[SET EXERCISE] Render each line of the data below as one string in a JSON list, and leave out the blank lines.

(Dataset items)
:::::
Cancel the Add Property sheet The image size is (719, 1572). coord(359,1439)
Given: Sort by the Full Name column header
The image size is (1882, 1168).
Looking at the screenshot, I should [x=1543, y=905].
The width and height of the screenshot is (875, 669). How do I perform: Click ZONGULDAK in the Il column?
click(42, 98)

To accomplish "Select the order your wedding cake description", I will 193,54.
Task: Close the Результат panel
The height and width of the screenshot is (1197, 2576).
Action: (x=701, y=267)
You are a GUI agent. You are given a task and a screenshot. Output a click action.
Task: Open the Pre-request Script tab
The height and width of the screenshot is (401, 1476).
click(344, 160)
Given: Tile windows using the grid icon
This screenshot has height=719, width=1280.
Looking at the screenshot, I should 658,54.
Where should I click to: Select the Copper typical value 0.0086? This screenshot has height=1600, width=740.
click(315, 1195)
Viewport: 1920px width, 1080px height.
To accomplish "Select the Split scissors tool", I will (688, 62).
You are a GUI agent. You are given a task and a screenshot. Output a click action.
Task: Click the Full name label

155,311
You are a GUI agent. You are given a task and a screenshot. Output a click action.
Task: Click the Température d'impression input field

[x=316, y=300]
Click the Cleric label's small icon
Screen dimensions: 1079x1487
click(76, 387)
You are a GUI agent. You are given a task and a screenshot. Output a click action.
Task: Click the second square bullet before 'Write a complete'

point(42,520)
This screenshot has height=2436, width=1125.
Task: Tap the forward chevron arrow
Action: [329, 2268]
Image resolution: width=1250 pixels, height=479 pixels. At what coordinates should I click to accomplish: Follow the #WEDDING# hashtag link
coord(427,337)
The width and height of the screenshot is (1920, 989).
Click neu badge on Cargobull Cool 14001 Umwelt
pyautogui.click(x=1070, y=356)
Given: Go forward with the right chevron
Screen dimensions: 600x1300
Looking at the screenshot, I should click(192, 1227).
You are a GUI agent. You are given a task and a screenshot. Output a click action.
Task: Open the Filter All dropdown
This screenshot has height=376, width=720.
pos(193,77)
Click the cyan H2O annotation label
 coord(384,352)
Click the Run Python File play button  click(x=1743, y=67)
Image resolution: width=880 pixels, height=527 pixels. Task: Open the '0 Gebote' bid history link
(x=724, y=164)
:::::
[SOLVED EXERCISE]
[
  "Cancel the Add Property sheet The image size is (719, 1572). coord(359,1439)",
  "Given: Sort by the Full Name column header",
  "The image size is (1882, 1168).",
  "Looking at the screenshot, I should [x=1543, y=905].",
  "The width and height of the screenshot is (875, 669). How do I perform: Click ZONGULDAK in the Il column?",
  "click(42, 98)",
  "To accomplish \"Select the order your wedding cake description\", I will 193,54.",
  "Task: Close the Результат panel",
  "The height and width of the screenshot is (1197, 2576).",
  "Action: (x=701, y=267)",
  "You are a GUI agent. You are given a task and a screenshot. Output a click action.",
  "Task: Open the Pre-request Script tab",
  "The height and width of the screenshot is (401, 1476).",
  "click(344, 160)",
  "Given: Tile windows using the grid icon",
  "This screenshot has height=719, width=1280.",
  "Looking at the screenshot, I should 658,54.",
  "Where should I click to: Select the Copper typical value 0.0086? This screenshot has height=1600, width=740.",
  "click(315, 1195)",
  "Viewport: 1920px width, 1080px height.",
  "To accomplish \"Select the Split scissors tool\", I will (688, 62).",
  "You are a GUI agent. You are given a task and a screenshot. Output a click action.",
  "Task: Click the Full name label",
  "155,311",
  "You are a GUI agent. You are given a task and a screenshot. Output a click action.",
  "Task: Click the Température d'impression input field",
  "[x=316, y=300]",
  "Click the Cleric label's small icon",
  "Screen dimensions: 1079x1487",
  "click(76, 387)",
  "You are a GUI agent. You are given a task and a screenshot. Output a click action.",
  "Task: Click the second square bullet before 'Write a complete'",
  "point(42,520)",
  "This screenshot has height=2436, width=1125.",
  "Task: Tap the forward chevron arrow",
  "Action: [329, 2268]",
  "Image resolution: width=1250 pixels, height=479 pixels. At what coordinates should I click to accomplish: Follow the #WEDDING# hashtag link",
  "coord(427,337)",
  "The width and height of the screenshot is (1920, 989).",
  "Click neu badge on Cargobull Cool 14001 Umwelt",
  "pyautogui.click(x=1070, y=356)",
  "Given: Go forward with the right chevron",
  "Screen dimensions: 600x1300",
  "Looking at the screenshot, I should click(192, 1227).",
  "You are a GUI agent. You are given a task and a screenshot. Output a click action.",
  "Task: Open the Filter All dropdown",
  "This screenshot has height=376, width=720.",
  "pos(193,77)",
  "Click the cyan H2O annotation label",
  " coord(384,352)",
  "Click the Run Python File play button  click(x=1743, y=67)",
  "Image resolution: width=880 pixels, height=527 pixels. Task: Open the '0 Gebote' bid history link",
  "(x=724, y=164)"
]